The points representing network endpoints are input into a clustering algorithm 125 (e.g., a density-based clustering algorithm such as DBSCAN or OPTICS), with distances between the network endpoints defined as noted above. The output of this clustering algorithm 125 is a set of clusters (i.e., network endpoints having the same or extremely similar connectivity) as well as a set of anomalies that do not fit into the clusters. Because misconfiguration may result in a very small change in overall connectivity, in some embodiments the network verification application 100 (either the clustering algorithm 125 or a separate module of the application 100) runs a second pass to identify any network endpoints that have distances varying at all from the other members of their cluster and classifies these network endpoints as potential anomalies as well. These potential anomalies 155 are output to a user (e.g., a network and/or security administrator) for analysis.

In addition to the computational analysis performed by the network verification application 100, in some embodiments the visualizer 130 outputs a reachability (connectivity) visualization 160 based on the connectivity matrix 140, which can allow a user (e.g., a network administrator) that is familiar with the network to quickly identify potential anomalies. In some embodiments, the reachability visualization is displayed as a matrix with each row representing a network endpoint (or group of endpoints) and each column similarly representing a network endpoint or group. Each cell in the matrix indicates whether the destination endpoint (i.e., the column endpoint) is reachable from the source endpoint (i.e., the row endpoint).
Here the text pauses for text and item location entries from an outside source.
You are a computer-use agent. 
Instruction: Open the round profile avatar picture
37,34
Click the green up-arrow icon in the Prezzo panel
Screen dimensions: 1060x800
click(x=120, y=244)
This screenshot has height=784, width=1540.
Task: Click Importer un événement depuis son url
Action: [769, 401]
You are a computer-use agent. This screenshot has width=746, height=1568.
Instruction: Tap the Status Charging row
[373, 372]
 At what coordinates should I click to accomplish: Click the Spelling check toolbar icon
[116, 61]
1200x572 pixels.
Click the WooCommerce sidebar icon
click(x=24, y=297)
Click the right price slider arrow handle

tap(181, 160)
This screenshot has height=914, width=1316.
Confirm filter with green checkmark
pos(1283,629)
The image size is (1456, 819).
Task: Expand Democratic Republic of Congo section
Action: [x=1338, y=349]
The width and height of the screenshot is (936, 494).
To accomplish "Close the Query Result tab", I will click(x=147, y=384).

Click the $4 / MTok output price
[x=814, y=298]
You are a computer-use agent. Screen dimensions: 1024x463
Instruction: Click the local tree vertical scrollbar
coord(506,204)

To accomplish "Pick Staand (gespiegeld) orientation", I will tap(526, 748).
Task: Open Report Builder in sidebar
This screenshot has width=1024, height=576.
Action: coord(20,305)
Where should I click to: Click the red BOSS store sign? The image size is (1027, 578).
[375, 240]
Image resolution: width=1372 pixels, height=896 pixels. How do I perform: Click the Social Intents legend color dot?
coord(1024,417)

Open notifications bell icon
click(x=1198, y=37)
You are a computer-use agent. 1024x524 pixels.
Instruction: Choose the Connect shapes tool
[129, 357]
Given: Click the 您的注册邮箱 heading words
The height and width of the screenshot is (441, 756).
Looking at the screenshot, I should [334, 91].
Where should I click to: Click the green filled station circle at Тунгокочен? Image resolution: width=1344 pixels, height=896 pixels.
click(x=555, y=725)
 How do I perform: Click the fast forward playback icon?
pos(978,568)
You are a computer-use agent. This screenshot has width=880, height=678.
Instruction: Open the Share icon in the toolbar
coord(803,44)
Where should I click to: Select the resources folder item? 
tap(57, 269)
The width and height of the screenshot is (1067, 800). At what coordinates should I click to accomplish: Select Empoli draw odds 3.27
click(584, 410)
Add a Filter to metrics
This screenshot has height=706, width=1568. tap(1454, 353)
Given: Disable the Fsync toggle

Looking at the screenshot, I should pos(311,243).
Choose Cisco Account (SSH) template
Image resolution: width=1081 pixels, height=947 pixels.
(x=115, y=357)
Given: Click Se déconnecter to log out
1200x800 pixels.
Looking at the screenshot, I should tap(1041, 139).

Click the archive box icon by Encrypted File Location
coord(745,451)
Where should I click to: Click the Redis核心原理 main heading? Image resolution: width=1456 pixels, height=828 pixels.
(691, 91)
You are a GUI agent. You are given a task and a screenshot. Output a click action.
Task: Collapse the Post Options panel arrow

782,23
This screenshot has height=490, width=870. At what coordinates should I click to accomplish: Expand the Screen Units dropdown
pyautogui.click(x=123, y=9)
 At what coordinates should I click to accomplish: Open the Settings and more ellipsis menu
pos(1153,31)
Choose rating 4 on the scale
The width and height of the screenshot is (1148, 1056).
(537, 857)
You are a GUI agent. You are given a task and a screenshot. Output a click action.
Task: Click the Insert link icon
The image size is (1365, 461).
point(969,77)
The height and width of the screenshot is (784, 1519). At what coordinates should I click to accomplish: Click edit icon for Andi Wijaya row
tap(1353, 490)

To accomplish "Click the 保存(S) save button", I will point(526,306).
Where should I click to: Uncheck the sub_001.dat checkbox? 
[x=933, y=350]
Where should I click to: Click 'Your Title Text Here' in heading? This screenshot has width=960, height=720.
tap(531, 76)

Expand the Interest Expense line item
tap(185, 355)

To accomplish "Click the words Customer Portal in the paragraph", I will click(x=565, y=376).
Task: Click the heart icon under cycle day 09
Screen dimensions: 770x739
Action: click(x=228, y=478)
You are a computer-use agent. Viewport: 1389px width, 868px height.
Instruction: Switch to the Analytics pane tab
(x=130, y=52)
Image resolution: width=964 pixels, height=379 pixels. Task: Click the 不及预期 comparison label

In some embodiments, each of the cells is colored or otherwise visualized in such a way as to represent the set of data messages that are reachable at the destination endpoint from the source endpoint.

FIG. 2 conceptually illustrates a process 200 of some embodiments for identifying potential anomalies in a network based on connectivity analysis. In some embodiments, the process 200 of some embodiments is performed at least in part by a network verification application (or similar network analysis application) such as that shown in FIG. 1. The process 200 will be described in part by reference to FIGS. 3-6, which show examples of a connectivity matrix, a connectivity difference matrix based on that connectivity matrix, and property difference values used for clustering analysis generated from the connectivity difference matrix.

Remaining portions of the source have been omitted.